The elemental composition of BG-TiNT surface was analysed using EDS (Fig. 2a). The spectra revealed the presence of Si, F, Ca, Na, Mg, P, and Mn, demonstrating the successful deposition of Mn-containing bioactive glass on TiO2 nanotube arrays. In addition, the mapping analysis show the homogeneous distribution of these elements on the surface, indicating that the nanoparticles of BG are uniformly distributed on TiNT surface (Fig. 2b, 2c).

Fig. 2.

Fig. 2.

(a) EDS compositional analysis of BG-TiNT. (b) map in false colors of the selected zone. (c) Ti, O, Si, Ca, C, P, Mg, Na, F, Mn distrbution, respectivately.

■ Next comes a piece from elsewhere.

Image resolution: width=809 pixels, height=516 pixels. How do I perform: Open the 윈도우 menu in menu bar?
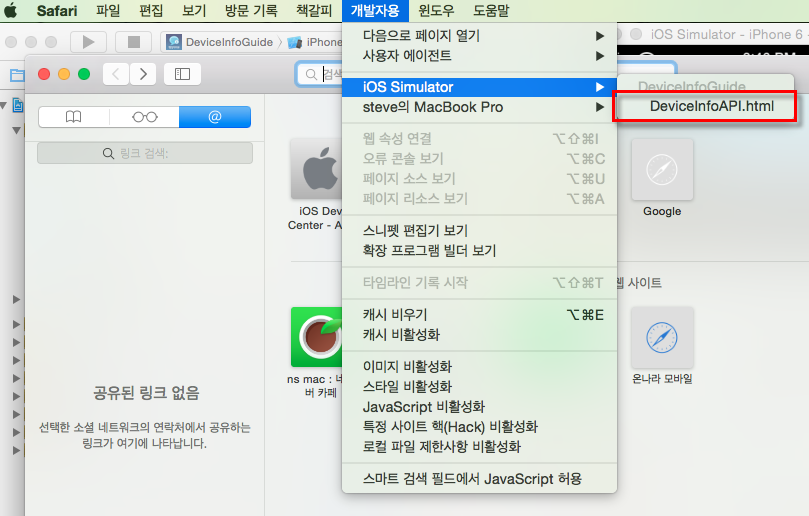[x=436, y=12]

The wettability of TiNT and BG-TiNT was instigated by measuring the apparent contact angle (θ) using DI water (Fig. 3). The wettability is important as it influences the biological response of the material, such as cell adhesion and spreading [43]. The results indicate that TiNT is superhydrophilic (i. e., when θ < 10°), while BG-TiNT is hydrophilic (when θ < 90°) [44]. As expected, TiNT is superhydrophilic because of the oxide layer present on its surface and increased roughness [45]. Previous study has also demonstrated the hydrophilic nature of BG material [11]. Researchers have observed that hydrophilic surfaces tend to improve cell attachment and spreading in comparison with hydrophobic surfaces [46,47]. In addition, implant surfaces with contact angle between 35° and 80° is desired as extremely hydrophilic biomaterials tend to inhibit cell-cell interactions [48,49]. Fig. 3 shows that the contact angle of BG-TiNT falls in this desired range, showing moderate hydrophilicity,

Fig. 3.

Fig. 3.

Apparent contact angles measured using DI water on TiNT and BG-TiNT. (****) indicates p ≤ 0.0001.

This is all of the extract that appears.